Rewrite the records below with every "Instruction" changed to "Goal" and everything else unchanged.

[Entries for locating words and elements]

-- -- --

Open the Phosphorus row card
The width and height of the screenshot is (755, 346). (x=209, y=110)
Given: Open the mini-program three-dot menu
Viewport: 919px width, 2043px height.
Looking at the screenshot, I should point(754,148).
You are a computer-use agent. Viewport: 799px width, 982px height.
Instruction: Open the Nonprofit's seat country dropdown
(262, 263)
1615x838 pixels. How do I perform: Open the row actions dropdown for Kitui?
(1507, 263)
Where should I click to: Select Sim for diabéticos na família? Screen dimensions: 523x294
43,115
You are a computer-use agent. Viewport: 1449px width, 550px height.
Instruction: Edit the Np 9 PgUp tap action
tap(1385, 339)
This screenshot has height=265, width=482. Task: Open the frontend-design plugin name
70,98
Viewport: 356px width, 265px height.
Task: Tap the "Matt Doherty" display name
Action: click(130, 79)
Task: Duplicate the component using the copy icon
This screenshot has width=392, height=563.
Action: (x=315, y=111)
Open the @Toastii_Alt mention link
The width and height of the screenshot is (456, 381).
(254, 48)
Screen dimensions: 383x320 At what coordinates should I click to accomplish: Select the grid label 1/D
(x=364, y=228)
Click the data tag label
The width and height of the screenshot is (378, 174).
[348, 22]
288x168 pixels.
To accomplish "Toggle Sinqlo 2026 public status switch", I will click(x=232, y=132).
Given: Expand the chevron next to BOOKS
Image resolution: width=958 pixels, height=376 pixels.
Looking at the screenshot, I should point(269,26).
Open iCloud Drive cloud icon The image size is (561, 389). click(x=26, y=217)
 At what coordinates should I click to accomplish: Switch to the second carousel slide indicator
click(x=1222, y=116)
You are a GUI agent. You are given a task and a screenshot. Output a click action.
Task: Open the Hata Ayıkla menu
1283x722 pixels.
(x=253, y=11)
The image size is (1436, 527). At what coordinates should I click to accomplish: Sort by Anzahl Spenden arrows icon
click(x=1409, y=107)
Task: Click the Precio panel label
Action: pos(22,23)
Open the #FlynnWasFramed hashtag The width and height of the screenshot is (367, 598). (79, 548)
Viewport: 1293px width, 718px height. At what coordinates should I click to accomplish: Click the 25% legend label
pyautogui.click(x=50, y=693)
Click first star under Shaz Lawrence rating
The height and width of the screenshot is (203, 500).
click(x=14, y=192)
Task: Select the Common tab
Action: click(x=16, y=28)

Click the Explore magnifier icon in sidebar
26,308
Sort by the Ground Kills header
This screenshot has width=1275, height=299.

-- -- --

* Solution
Open the Phosphorus row card
The width and height of the screenshot is (755, 346). (x=209, y=110)
Given: Open the mini-program three-dot menu
Viewport: 919px width, 2043px height.
Looking at the screenshot, I should point(754,148).
You are a computer-use agent. Viewport: 799px width, 982px height.
Goal: Open the Nonprofit's seat country dropdown
(262, 263)
1615x838 pixels. How do I perform: Open the row actions dropdown for Kitui?
(1507, 263)
Where should I click to: Select Sim for diabéticos na família? Screen dimensions: 523x294
43,115
You are a computer-use agent. Viewport: 1449px width, 550px height.
Goal: Edit the Np 9 PgUp tap action
tap(1385, 339)
This screenshot has height=265, width=482. Task: Open the frontend-design plugin name
70,98
Viewport: 356px width, 265px height.
Task: Tap the "Matt Doherty" display name
Action: click(130, 79)
Task: Duplicate the component using the copy icon
This screenshot has width=392, height=563.
Action: (x=315, y=111)
Open the @Toastii_Alt mention link
The width and height of the screenshot is (456, 381).
(254, 48)
Screen dimensions: 383x320 At what coordinates should I click to accomplish: Select the grid label 1/D
(x=364, y=228)
Click the data tag label
The width and height of the screenshot is (378, 174).
[348, 22]
288x168 pixels.
To accomplish "Toggle Sinqlo 2026 public status switch", I will click(x=232, y=132).
Given: Expand the chevron next to BOOKS
Image resolution: width=958 pixels, height=376 pixels.
Looking at the screenshot, I should point(269,26).
Open iCloud Drive cloud icon The image size is (561, 389). click(x=26, y=217)
 At what coordinates should I click to accomplish: Switch to the second carousel slide indicator
click(x=1222, y=116)
You are a GUI agent. You are given a task and a screenshot. Output a click action.
Task: Open the Hata Ayıkla menu
1283x722 pixels.
(x=253, y=11)
The image size is (1436, 527). At what coordinates should I click to accomplish: Sort by Anzahl Spenden arrows icon
click(x=1409, y=107)
Task: Click the Precio panel label
Action: pos(22,23)
Open the #FlynnWasFramed hashtag The width and height of the screenshot is (367, 598). (79, 548)
Viewport: 1293px width, 718px height. At what coordinates should I click to accomplish: Click the 25% legend label
pyautogui.click(x=50, y=693)
Click first star under Shaz Lawrence rating
The height and width of the screenshot is (203, 500).
click(x=14, y=192)
Task: Select the Common tab
Action: click(x=16, y=28)

Click the Explore magnifier icon in sidebar
26,308
Sort by the Ground Kills header
This screenshot has width=1275, height=299.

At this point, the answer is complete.